▶ **WORK INSTRUCTION**
Print exactly the lines from the one that contains "The height and" through the last line of the material, both included, and leave out all pictures.

- - - - -

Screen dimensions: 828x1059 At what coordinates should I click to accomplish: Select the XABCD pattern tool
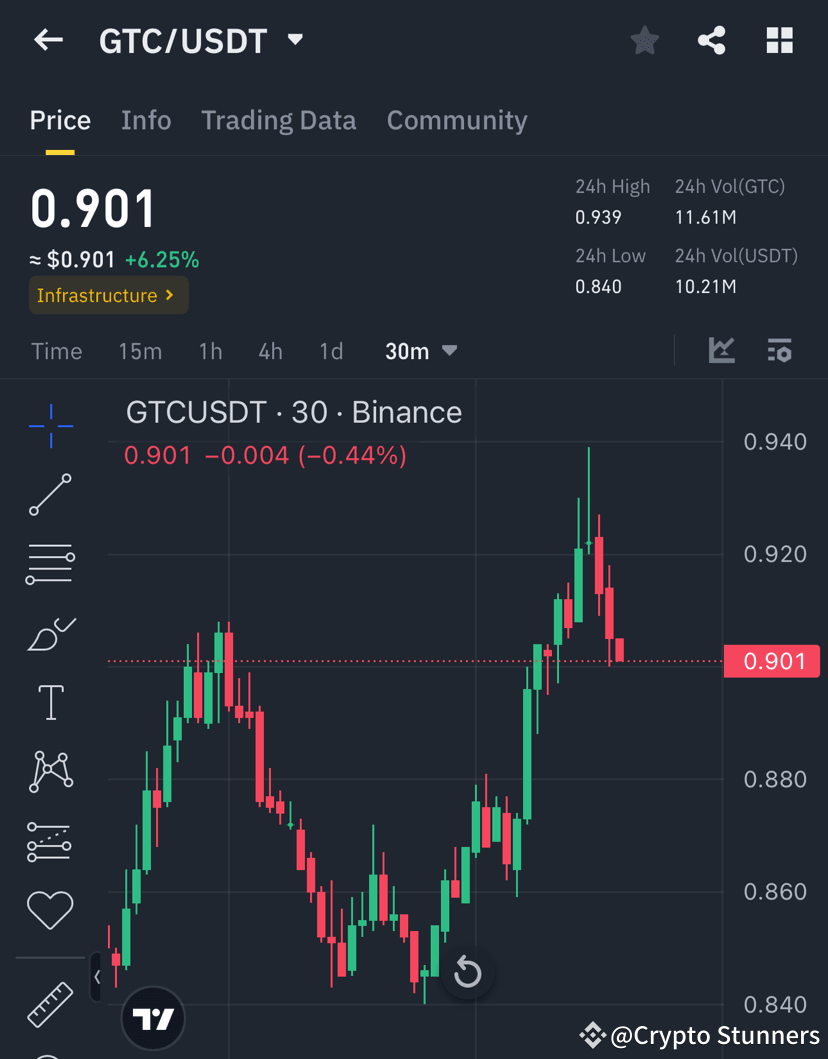pos(50,771)
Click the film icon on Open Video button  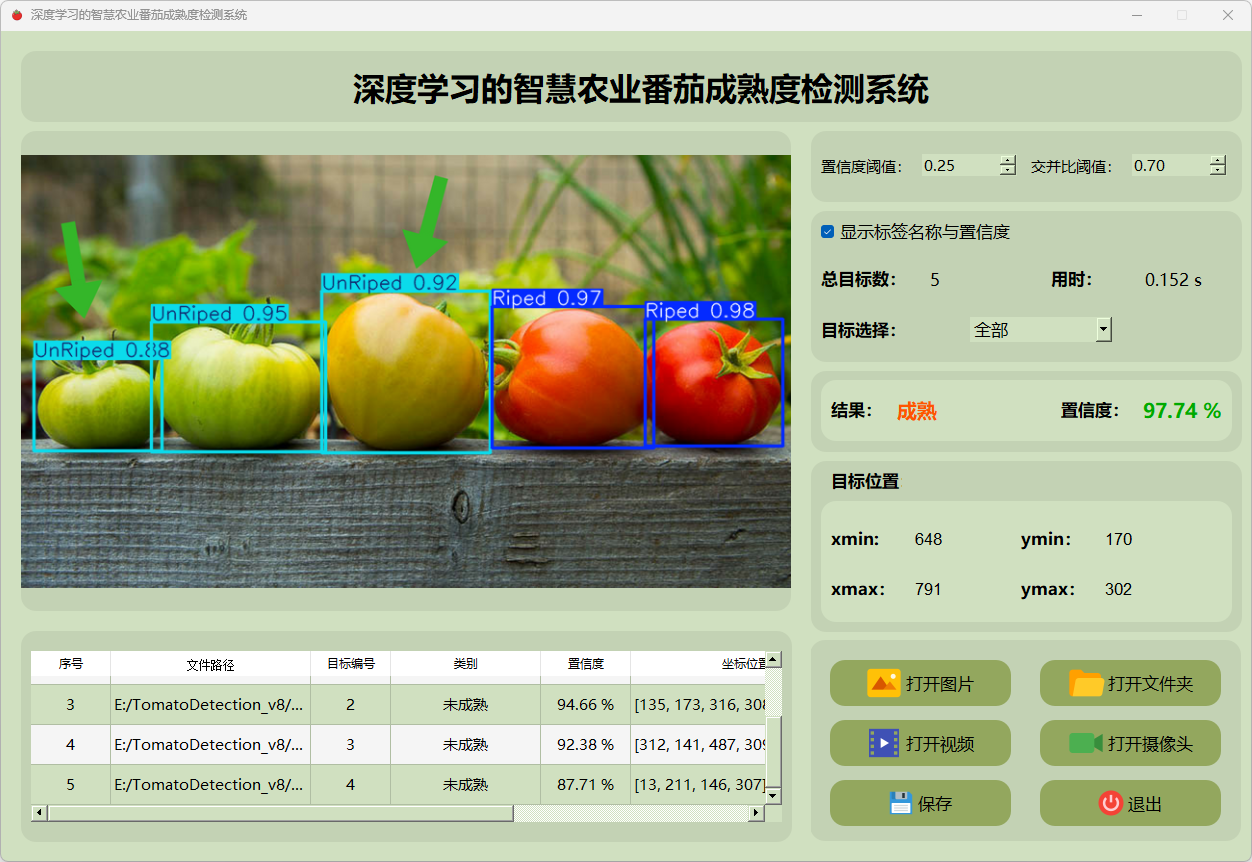coord(883,743)
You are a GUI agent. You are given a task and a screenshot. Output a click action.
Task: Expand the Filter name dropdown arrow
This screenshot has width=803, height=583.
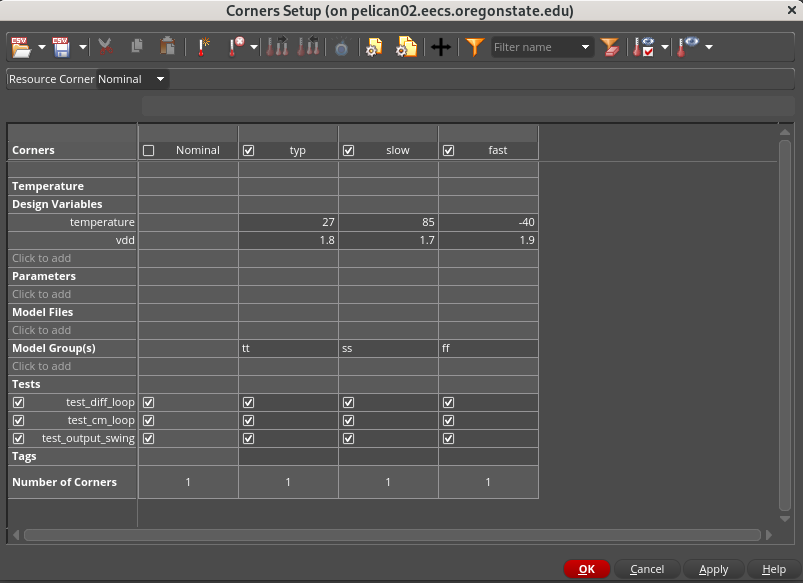coord(585,47)
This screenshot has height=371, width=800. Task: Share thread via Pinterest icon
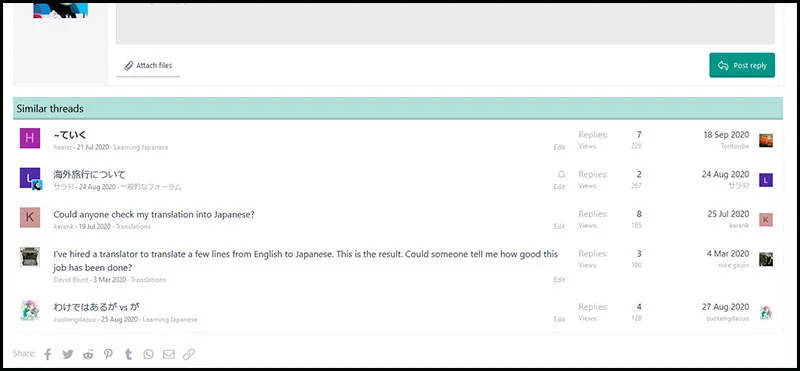[109, 354]
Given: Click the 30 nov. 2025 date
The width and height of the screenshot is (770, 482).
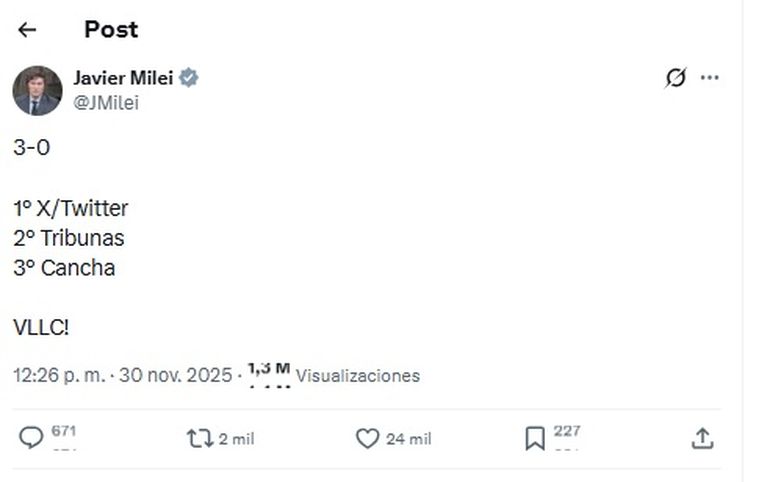Looking at the screenshot, I should 175,376.
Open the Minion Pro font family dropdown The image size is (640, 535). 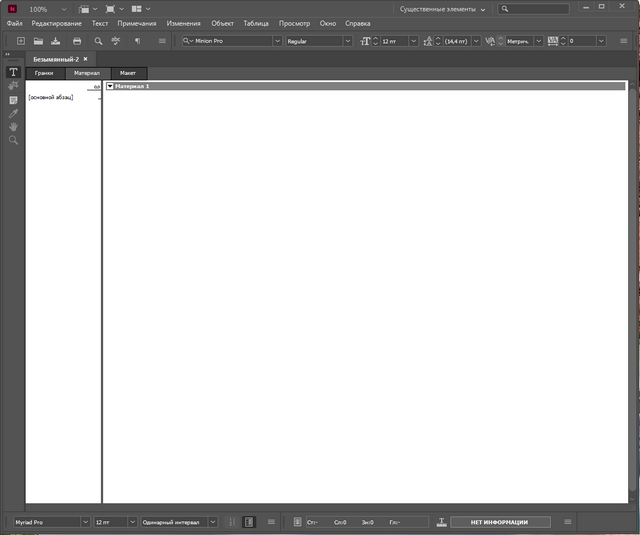click(277, 41)
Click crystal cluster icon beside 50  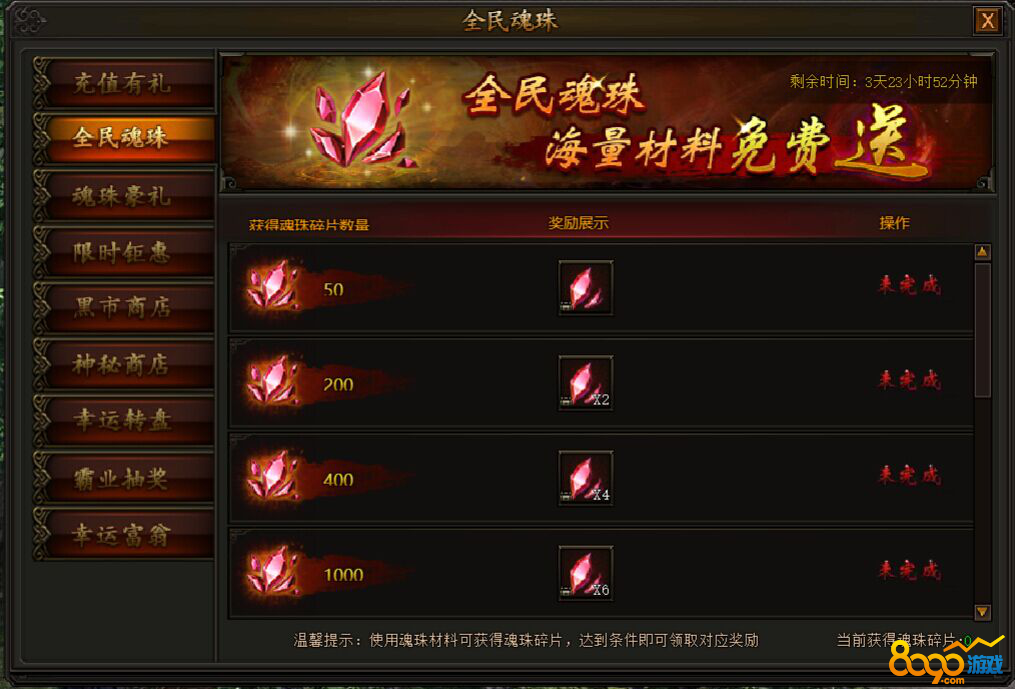pyautogui.click(x=273, y=285)
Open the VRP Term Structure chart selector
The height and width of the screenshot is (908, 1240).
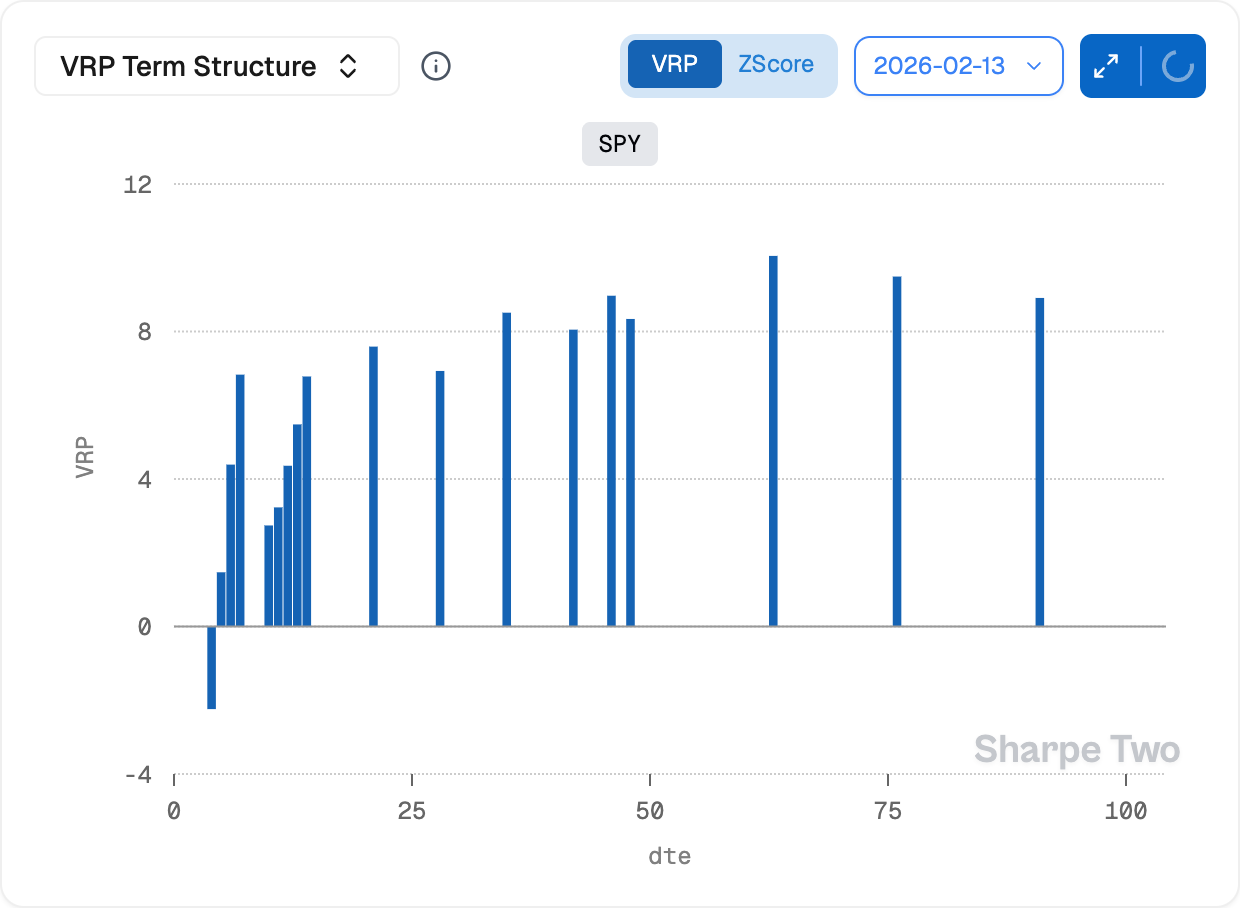tap(216, 66)
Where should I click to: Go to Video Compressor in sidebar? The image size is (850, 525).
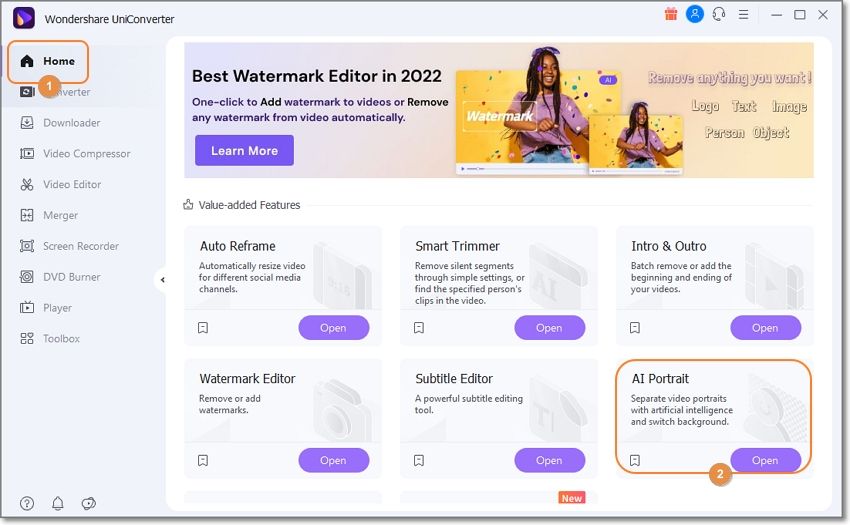[x=86, y=154]
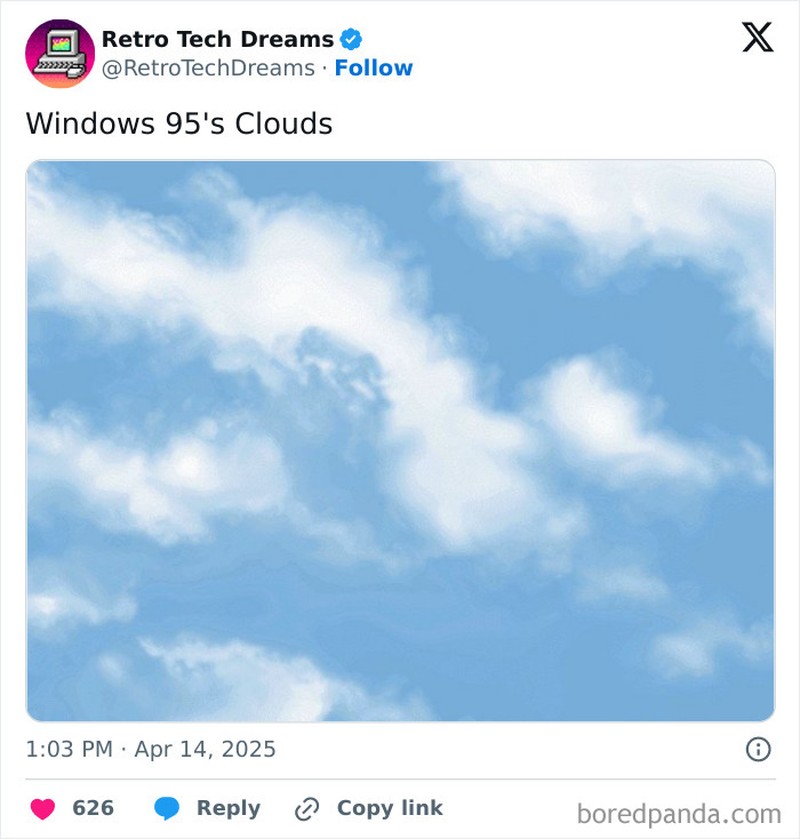800x839 pixels.
Task: Open the 1:03 PM post time
Action: tap(69, 749)
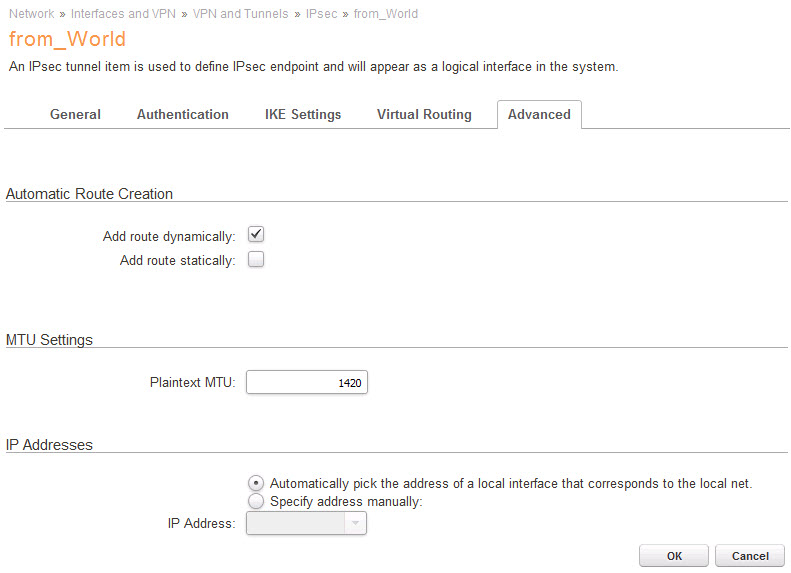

- - - - -

▶ **SOLVED PROBLEM**
The height and width of the screenshot is (908, 1240).
tap(216, 66)
Where should I click to: Go to Video Compressor in sidebar? The image size is (850, 525).
[x=86, y=154]
800x839 pixels.
Task: Open the 1:03 PM post time
Action: tap(69, 749)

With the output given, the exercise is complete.